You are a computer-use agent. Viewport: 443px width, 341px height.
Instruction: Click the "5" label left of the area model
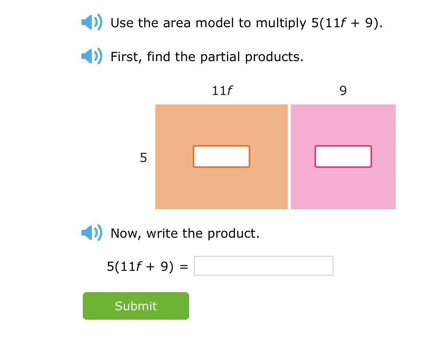tap(143, 158)

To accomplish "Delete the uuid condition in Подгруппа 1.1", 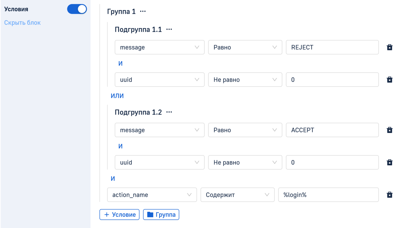I will point(389,80).
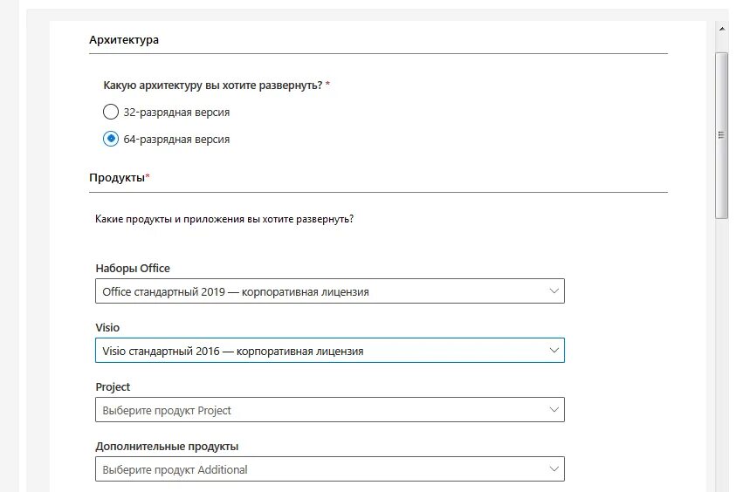Screen dimensions: 736x492
Task: Click chevron arrow in Дополнительные продукты field
Action: coord(554,469)
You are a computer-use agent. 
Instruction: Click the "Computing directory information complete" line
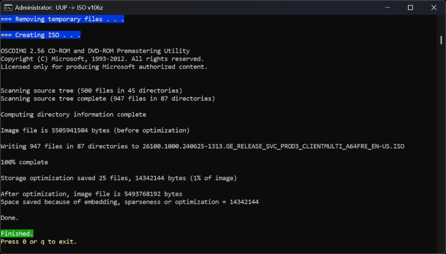tap(73, 114)
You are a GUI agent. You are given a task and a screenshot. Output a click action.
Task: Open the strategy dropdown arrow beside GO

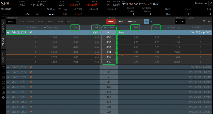[x=151, y=21]
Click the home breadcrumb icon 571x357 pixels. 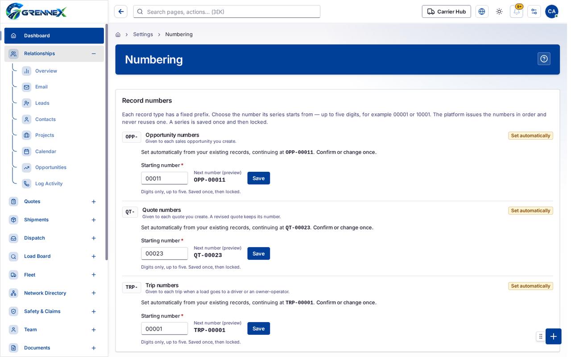click(118, 34)
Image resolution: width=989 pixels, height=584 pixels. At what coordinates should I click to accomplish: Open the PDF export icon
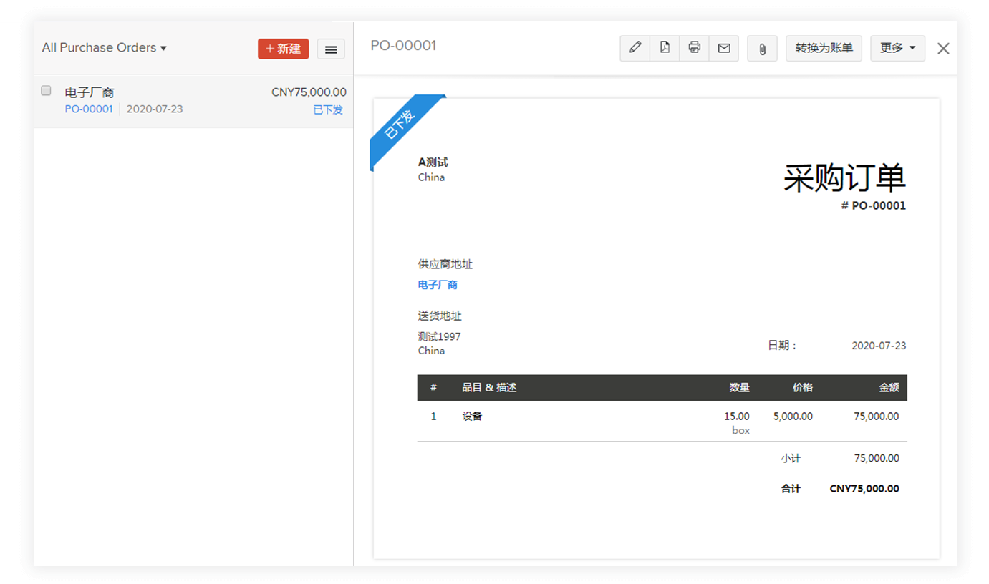[665, 48]
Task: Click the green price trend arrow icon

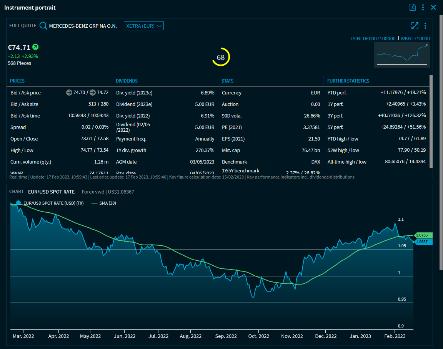Action: coord(35,47)
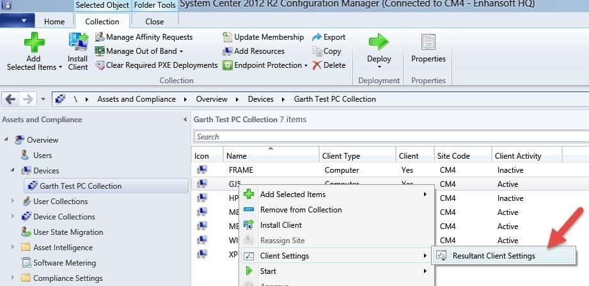Click the Back navigation arrow button
The image size is (589, 286).
[x=10, y=99]
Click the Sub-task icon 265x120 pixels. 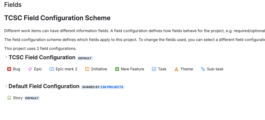click(x=203, y=69)
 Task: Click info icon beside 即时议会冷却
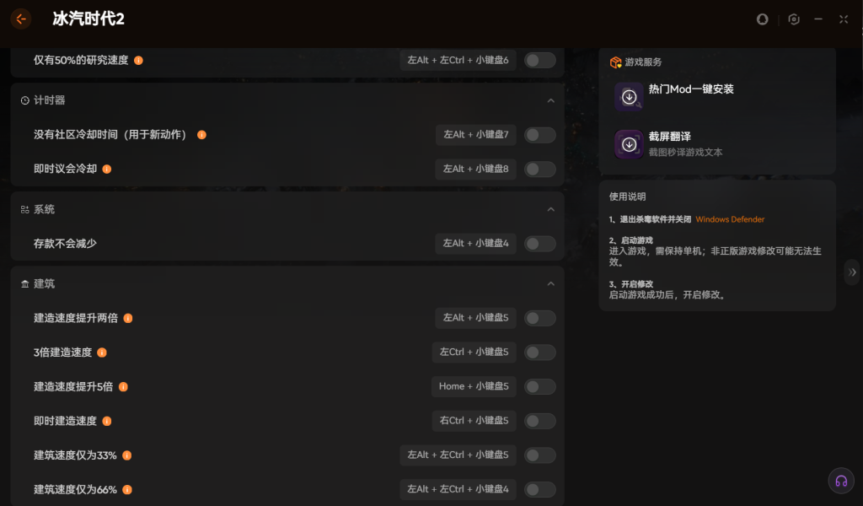click(x=107, y=169)
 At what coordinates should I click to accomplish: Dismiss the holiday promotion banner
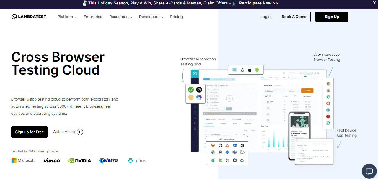374,3
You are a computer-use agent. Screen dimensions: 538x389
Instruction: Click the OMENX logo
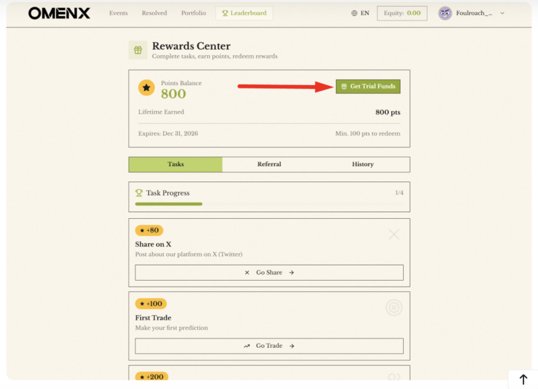tap(58, 13)
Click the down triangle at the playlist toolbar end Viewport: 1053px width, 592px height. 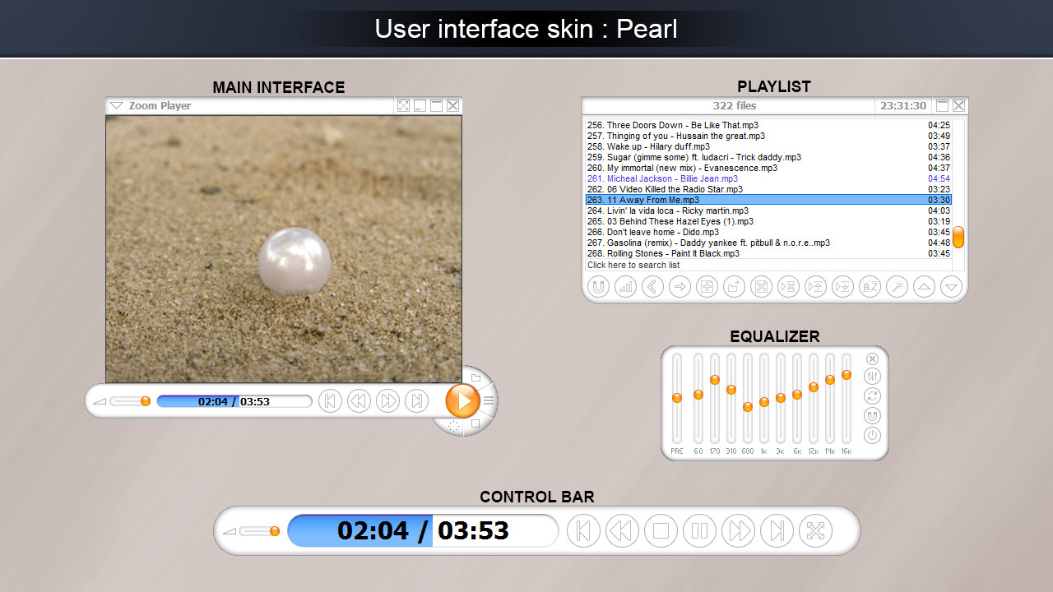[x=951, y=286]
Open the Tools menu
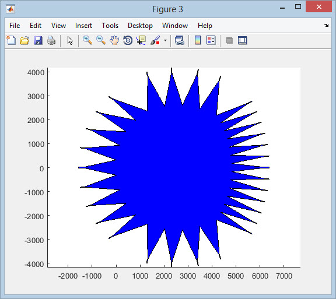336x299 pixels. pyautogui.click(x=110, y=26)
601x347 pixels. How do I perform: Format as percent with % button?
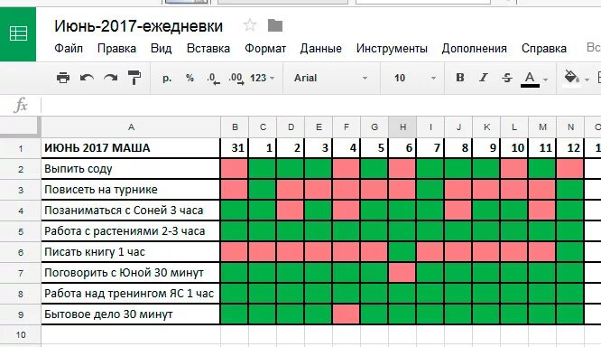[x=190, y=78]
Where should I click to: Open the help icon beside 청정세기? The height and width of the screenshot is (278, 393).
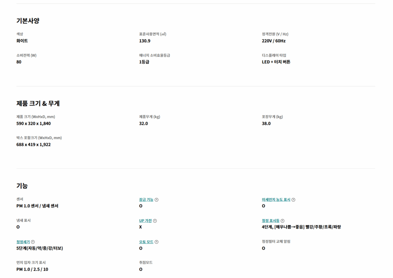point(33,242)
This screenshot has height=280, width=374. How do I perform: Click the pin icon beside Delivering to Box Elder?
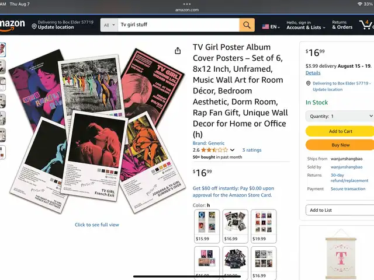coord(308,83)
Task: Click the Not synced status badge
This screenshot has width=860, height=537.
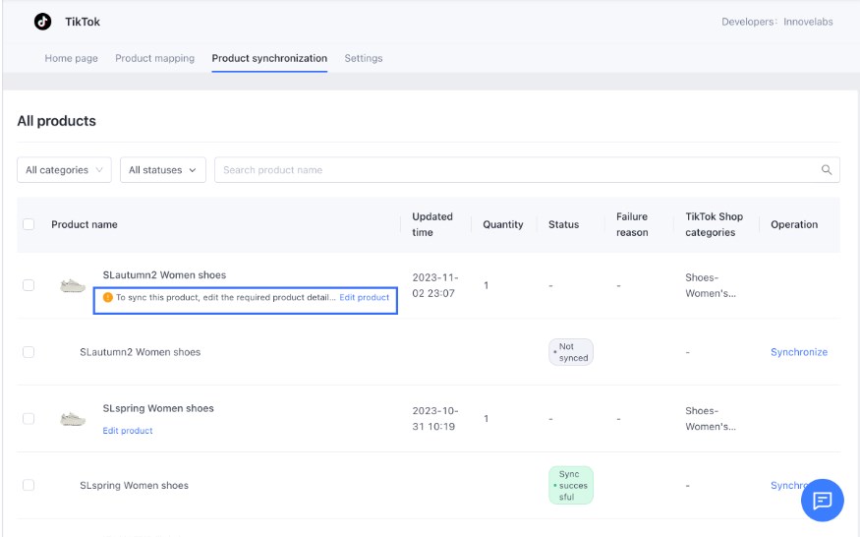Action: click(571, 352)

· · · ·

● WORK TO COMPLETE: For each line above that contains the word "computer", copy that line.

● SOLUTION BELOW:
You are a computer-use agent. Viewport: 443px width, 341px height.
You are a computer-use agent. 
You are a computer-use agent. Screen dimensions: 538x389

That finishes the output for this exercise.